Retorika tumbuh semakin memanas di antara pemerintahan yang dipimpin Perdana Menteri Irak Haidar al-Abadi dengan Presiden Turki Recep Tayyip Erdogan. Bahkan awal pekan ini, sejumlah pengikut Syiah berunjuk rasa di luar Kedutaan Besar Turki dan menyerukan agar Turki menghentikan "kependudukan" di Irak.
Unjuk rasa tersebut mengacu kepada adanya sekitar 500 tentara Turki di utara Mosul, yang telah melatih pejuang Sunni dan Kurdi sejak Desember lalu.
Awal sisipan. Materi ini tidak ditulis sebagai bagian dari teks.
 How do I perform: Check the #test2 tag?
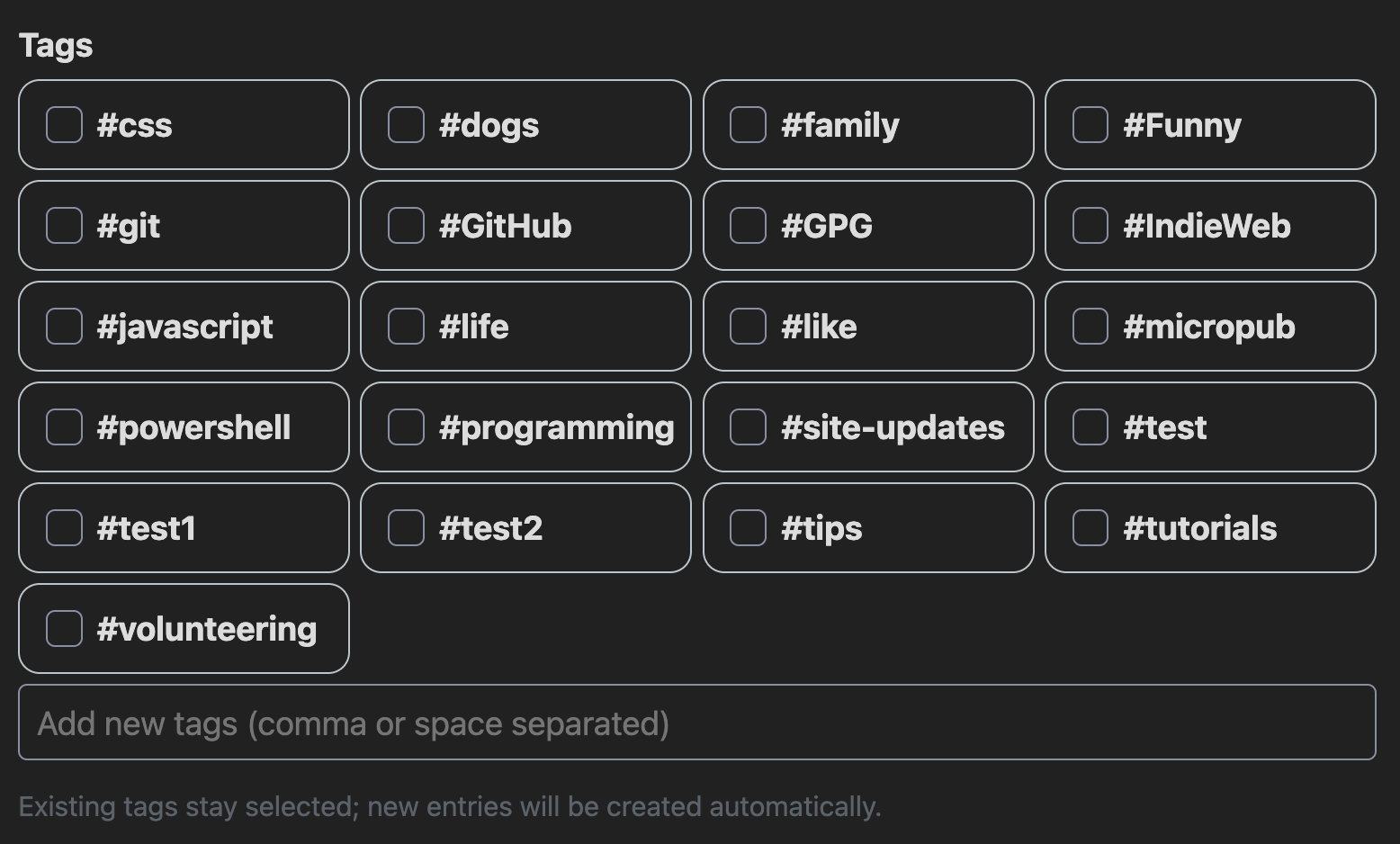pos(405,528)
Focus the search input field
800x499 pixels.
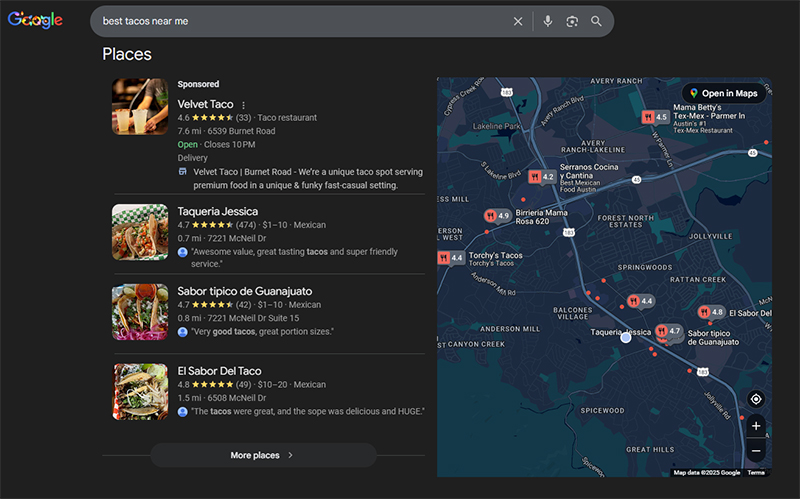click(x=300, y=21)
Baghdad mengatakan pasukan Turki tidak memiliki izin sehingga harus pergi dari Mosul. Sedangkan Ankara menolak pergi dan bersikeras ikut berperan dalam membebaskan Mosul.
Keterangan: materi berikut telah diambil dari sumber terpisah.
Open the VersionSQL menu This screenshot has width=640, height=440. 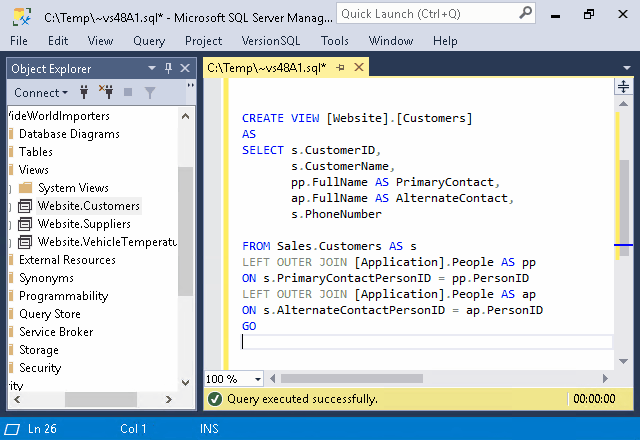[x=271, y=41]
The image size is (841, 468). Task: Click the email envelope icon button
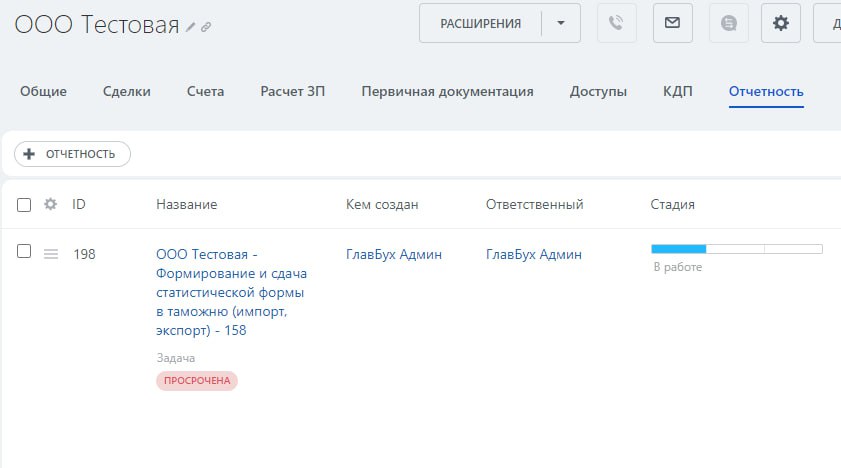[672, 23]
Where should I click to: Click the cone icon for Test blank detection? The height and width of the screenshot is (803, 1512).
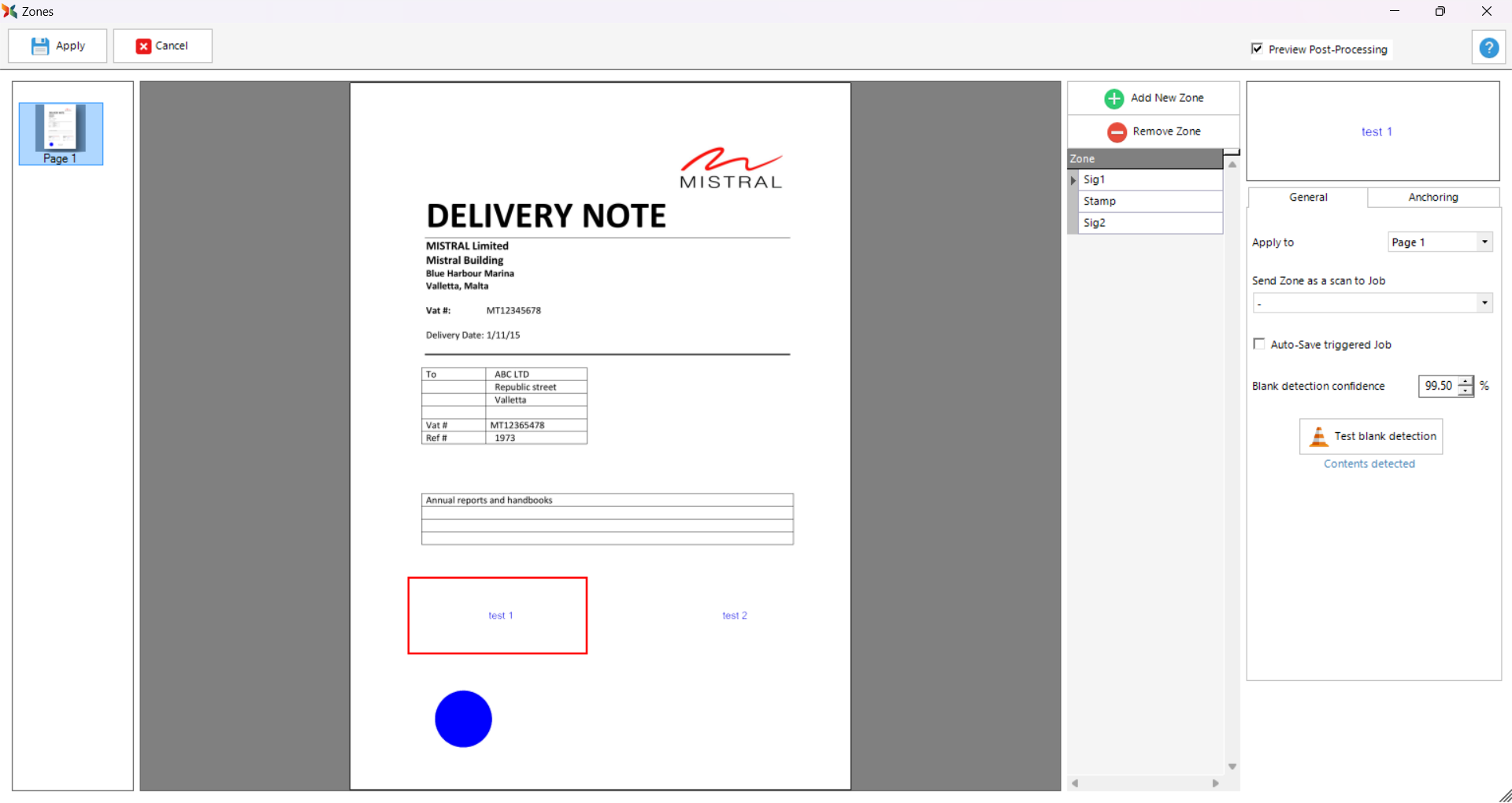tap(1318, 436)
Turki diketahui memiliki hubungan dekat dengan pemimpin Kurdi, Masoud Barzani, yang mempersilakan pasukan Turki mendatangi Mosul. Namun Menteri Luar Negeri Kurdi, Falah Mustafa, menolak untuk memberikan komentar mengenai hal itu.
Pasukan Turki selama ini banyak melatih pasukan Kurdi yang dipimpin Barzani dan pejuang Sunni yang dipimpin Atheel al-Nujaifi, mantan Gubernur Niniwe.
Saat ini, berbagai kelompok berkumpul di sekitar Mosul. Mereka berharap bisa mengambil bagian dari serangan militer terbesar Irak sejak invasi AS pada 2003 lalu.
Analis Turki dari Chatham House mengatakan, Turki sendiri merasa memiliki hubungan sejarah dengan Mosul, berabad-abad silam. Turki merasa wajib melindungi kota yang mayoritas penduduknya Sunni tersebut.
"Turki khawatir pemerintah pusat yang didominasi Syiah di Baghdad akan mengubag keseimbangan demografis setelah pengusiran ISIS dari Mosul," kata dia.